■ Document section ■
The future of healthcare is preventative and will be heavily dependent on big data.
By Olu Ogunlela
In 2014, shortly after returning from studying and working in the US for 9 years, I was hit with the challenges of living in a developing nation. The lack of proper infrastructure meant there was less time in a day. Traffic, unstable electricity, water supply issues and the likes, had its way of consuming time without much concrete work accomplished. Apart from this, I was juggling work as an entrepreneur and my athletic ambition as a professional cyclist (something I did in the US with more ease). This frustration, plus a constant reminder of a Peter Drucker’s quote “You can’t manage what you can’t measure” led me to conclude that I needed to develop a way of tracking how my time was being spent. After about 2 years of trials, I built a working prototype of an app without coding, by combining a digital calendar to input data on time spent and a spreadsheet to analyze the data to mine for actionable insights. This, in addition to another 2 years of research and data analysis, has led to the birth of Life Intelligence.

■ Saved entries ■
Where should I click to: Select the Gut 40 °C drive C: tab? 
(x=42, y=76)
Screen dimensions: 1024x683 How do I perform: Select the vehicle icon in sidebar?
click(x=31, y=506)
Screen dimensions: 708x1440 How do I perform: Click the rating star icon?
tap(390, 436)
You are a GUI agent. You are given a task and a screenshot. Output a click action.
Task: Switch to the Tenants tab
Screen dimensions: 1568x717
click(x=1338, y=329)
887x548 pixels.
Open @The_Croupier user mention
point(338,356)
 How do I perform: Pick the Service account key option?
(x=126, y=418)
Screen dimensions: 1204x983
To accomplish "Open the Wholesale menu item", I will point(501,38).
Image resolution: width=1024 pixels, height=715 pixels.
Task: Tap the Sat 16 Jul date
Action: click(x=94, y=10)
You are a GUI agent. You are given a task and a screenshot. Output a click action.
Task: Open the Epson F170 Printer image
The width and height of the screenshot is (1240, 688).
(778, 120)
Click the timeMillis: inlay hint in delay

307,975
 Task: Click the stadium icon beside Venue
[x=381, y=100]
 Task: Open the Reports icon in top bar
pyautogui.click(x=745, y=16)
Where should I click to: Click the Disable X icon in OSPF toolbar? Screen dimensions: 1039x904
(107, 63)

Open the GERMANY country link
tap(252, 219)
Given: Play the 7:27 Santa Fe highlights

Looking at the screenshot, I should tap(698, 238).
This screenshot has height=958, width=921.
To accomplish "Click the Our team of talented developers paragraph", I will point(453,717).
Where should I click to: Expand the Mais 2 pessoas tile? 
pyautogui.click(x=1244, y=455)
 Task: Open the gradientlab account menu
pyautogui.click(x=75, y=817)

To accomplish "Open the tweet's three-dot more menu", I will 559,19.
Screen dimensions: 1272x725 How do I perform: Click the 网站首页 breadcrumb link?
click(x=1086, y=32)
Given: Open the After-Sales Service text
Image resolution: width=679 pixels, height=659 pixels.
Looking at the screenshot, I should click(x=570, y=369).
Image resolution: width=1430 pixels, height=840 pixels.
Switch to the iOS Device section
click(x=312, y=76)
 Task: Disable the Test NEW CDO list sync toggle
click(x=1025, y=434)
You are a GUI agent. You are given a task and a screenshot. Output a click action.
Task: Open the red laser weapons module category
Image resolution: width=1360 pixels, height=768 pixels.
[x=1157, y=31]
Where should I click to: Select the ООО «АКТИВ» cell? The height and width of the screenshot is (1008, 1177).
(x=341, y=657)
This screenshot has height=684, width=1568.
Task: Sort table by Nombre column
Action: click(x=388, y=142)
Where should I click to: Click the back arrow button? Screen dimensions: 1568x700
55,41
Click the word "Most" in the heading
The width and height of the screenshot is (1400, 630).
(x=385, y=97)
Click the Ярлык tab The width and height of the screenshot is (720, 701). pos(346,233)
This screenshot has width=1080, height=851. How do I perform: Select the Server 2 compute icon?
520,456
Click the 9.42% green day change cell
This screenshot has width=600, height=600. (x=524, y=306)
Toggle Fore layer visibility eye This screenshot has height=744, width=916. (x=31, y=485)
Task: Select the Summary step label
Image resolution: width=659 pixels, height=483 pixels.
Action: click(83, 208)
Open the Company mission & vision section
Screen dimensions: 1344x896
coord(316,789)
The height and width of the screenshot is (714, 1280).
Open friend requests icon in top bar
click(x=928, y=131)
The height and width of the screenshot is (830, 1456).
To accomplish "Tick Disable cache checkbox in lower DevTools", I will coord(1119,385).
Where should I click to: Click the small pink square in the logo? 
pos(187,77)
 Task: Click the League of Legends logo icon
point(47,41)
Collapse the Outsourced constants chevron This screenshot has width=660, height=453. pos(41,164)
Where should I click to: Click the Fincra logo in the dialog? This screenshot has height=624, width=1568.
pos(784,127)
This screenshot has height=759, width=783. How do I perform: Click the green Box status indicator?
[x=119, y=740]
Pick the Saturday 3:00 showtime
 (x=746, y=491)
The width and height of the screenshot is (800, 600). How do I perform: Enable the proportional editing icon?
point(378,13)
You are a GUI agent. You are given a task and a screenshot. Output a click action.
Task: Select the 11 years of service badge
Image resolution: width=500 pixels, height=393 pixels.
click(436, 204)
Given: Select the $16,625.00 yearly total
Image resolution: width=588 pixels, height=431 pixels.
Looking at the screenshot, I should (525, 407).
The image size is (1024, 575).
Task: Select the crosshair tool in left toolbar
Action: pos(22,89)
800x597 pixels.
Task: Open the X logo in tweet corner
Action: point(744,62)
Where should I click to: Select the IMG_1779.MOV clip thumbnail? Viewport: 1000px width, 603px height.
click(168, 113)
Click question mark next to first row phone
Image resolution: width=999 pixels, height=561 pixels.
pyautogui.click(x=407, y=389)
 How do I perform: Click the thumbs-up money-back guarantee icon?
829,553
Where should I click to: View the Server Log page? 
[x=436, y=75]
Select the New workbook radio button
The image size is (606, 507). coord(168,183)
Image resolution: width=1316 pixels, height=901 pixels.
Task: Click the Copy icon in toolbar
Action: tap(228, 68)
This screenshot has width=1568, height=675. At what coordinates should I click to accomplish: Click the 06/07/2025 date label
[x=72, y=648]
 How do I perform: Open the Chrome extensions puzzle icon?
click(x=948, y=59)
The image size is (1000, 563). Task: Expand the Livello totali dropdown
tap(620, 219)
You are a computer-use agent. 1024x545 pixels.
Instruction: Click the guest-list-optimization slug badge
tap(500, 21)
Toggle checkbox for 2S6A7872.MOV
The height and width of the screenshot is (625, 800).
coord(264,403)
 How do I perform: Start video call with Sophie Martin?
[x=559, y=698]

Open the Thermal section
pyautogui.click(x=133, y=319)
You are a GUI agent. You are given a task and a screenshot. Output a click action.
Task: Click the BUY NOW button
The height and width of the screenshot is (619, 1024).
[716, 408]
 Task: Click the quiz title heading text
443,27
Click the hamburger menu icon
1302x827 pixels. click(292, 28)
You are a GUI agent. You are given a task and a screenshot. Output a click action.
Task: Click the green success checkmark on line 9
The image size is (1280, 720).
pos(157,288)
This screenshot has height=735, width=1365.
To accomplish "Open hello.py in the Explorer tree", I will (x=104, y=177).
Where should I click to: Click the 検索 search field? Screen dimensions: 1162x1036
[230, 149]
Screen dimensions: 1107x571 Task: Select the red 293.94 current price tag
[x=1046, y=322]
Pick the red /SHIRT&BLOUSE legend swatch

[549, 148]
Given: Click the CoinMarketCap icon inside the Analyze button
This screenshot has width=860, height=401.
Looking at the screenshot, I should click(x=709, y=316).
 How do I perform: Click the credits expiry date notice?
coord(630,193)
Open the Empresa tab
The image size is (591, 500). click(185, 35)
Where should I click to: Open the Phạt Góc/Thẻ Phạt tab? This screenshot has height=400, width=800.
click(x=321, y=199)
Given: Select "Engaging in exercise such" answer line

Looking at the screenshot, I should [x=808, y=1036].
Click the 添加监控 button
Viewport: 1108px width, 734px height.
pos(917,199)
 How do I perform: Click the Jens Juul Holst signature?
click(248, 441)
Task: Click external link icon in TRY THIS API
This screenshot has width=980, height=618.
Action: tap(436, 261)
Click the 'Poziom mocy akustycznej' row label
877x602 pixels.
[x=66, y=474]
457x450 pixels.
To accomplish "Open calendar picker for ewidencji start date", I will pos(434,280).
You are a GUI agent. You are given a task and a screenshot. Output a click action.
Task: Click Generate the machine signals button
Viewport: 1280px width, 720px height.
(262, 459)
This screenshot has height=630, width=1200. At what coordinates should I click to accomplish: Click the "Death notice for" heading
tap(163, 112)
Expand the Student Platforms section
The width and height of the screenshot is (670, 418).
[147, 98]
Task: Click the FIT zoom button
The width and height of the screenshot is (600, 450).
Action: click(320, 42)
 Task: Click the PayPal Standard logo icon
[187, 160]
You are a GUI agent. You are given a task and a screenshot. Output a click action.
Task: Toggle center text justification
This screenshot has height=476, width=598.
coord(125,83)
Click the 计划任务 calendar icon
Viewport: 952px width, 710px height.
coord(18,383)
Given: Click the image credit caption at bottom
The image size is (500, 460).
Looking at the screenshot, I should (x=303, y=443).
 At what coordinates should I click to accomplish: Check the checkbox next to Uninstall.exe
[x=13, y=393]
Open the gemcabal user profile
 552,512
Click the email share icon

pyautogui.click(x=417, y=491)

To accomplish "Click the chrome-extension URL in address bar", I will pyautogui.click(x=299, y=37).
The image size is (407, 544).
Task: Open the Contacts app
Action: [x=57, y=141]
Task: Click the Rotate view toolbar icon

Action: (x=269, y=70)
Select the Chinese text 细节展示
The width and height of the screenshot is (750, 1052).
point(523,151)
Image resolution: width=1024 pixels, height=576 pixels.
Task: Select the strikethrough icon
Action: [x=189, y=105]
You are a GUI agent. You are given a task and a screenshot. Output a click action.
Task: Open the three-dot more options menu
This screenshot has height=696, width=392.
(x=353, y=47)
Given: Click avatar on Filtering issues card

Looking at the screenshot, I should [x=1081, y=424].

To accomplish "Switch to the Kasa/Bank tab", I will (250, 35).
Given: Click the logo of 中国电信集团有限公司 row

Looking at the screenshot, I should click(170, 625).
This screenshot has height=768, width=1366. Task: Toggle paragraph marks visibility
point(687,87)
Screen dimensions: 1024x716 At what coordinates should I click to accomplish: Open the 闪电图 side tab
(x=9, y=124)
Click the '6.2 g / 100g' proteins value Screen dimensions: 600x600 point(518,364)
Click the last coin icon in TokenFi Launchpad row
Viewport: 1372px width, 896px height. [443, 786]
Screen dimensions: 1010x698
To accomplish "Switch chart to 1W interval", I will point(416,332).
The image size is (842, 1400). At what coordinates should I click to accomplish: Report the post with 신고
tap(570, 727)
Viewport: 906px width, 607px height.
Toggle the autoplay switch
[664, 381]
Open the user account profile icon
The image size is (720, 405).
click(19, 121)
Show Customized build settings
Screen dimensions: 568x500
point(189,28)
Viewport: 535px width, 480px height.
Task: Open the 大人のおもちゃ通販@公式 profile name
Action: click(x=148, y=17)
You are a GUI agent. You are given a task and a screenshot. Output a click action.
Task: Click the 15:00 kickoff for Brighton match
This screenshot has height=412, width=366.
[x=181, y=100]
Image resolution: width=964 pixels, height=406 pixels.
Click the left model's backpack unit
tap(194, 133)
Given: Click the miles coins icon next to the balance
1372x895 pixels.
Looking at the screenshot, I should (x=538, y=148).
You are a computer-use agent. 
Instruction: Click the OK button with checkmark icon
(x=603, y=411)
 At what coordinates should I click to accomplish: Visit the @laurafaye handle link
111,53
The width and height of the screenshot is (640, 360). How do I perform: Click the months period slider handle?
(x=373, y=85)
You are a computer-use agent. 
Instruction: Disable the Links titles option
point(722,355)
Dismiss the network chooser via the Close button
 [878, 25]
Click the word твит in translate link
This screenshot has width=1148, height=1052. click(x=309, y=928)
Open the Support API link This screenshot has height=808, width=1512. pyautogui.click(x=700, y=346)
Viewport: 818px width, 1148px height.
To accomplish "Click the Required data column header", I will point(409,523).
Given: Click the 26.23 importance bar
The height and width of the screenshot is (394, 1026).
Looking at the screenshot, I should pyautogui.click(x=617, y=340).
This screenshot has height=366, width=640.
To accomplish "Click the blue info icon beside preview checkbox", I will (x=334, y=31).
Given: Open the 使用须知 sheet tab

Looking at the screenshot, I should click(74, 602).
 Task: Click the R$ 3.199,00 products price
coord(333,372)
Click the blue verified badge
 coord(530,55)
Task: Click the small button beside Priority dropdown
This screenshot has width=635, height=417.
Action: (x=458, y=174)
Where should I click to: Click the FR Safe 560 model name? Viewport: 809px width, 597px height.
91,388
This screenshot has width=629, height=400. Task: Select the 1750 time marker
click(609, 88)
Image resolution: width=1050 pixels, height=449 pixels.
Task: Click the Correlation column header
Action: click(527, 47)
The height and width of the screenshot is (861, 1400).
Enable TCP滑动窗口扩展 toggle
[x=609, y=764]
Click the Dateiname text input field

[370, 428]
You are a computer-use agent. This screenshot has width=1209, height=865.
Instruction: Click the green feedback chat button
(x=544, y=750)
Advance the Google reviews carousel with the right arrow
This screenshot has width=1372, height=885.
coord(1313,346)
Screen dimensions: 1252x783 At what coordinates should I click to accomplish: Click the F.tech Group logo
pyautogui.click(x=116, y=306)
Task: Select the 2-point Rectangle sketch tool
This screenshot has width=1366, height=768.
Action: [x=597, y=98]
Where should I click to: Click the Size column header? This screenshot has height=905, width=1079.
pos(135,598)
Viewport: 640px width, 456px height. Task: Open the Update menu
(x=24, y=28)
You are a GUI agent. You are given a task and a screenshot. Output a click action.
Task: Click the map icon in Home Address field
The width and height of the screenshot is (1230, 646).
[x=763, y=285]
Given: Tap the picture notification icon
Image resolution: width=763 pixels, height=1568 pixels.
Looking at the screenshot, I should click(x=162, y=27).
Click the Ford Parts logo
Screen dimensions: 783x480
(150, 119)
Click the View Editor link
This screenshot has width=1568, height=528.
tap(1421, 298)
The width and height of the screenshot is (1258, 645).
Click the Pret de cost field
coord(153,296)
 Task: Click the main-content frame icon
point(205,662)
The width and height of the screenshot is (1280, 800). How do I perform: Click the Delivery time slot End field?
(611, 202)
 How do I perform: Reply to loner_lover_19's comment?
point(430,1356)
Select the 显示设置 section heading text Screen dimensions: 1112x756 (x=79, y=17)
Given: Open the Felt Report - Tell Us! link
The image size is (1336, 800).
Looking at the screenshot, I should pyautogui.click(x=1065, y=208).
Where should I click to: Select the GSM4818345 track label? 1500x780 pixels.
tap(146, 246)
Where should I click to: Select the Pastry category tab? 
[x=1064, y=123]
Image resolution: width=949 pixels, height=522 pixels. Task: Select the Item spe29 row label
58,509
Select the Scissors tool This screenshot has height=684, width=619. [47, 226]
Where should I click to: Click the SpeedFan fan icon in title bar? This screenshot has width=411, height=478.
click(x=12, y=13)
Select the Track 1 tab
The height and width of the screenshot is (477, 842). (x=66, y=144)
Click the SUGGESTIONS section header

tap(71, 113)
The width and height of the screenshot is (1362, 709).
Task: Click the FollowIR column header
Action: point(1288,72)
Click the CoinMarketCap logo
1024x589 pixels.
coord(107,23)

■ Problem 1 ■
In the piece about Life Intelligence, how many years had the author spent studying and working in the US before returning in 2014?
■ Problem 2 ■
Pick up the piece about Life Intelligence after its final sentence and keep writing it.
The items have nothing to do with the piece about Life Intelligence.

■ Response 1 ■
9 years.

■ Response 2 ■
Life Intelligence, like it implies is very similar to Business Intelligence which according to Wikipedia, comprises the strategies and technologies used by enterprises for data analysis of business information. I like to define Life Intelligence as a technology aided data driven process for analyzing life information and developing insights to help individuals maximize their life potential. So far, our prototype has collected over 70,000 hours of life data from 143 users. The insights generated from the analysis of this data informed several behavioral changes amongst its users. Most of these interventions have led to better health, while improving or maintaining optimal productivity. Hence, we see the potential of Life Intelligence in the healthcare sector.
According to an article titled: Integrated Theory of Health Behavior Change, “Researchers suggest that personal behaviors cause more than 50% of illness.” The World Health Organization (WHO) states that Ischaemic heart disease and stroke are the world’s biggest killers, accounting for a combined 15.2 million deaths in 2016. These diseases have remained the leading causes of death globally in the last 15 years. The third, chronic obstructive pulmonary disease claimed 3.0 million lives that same year (see figure 1). All three are diseases which better lifestyle choices could have eradicated, but most times people are unaware until it’s too late.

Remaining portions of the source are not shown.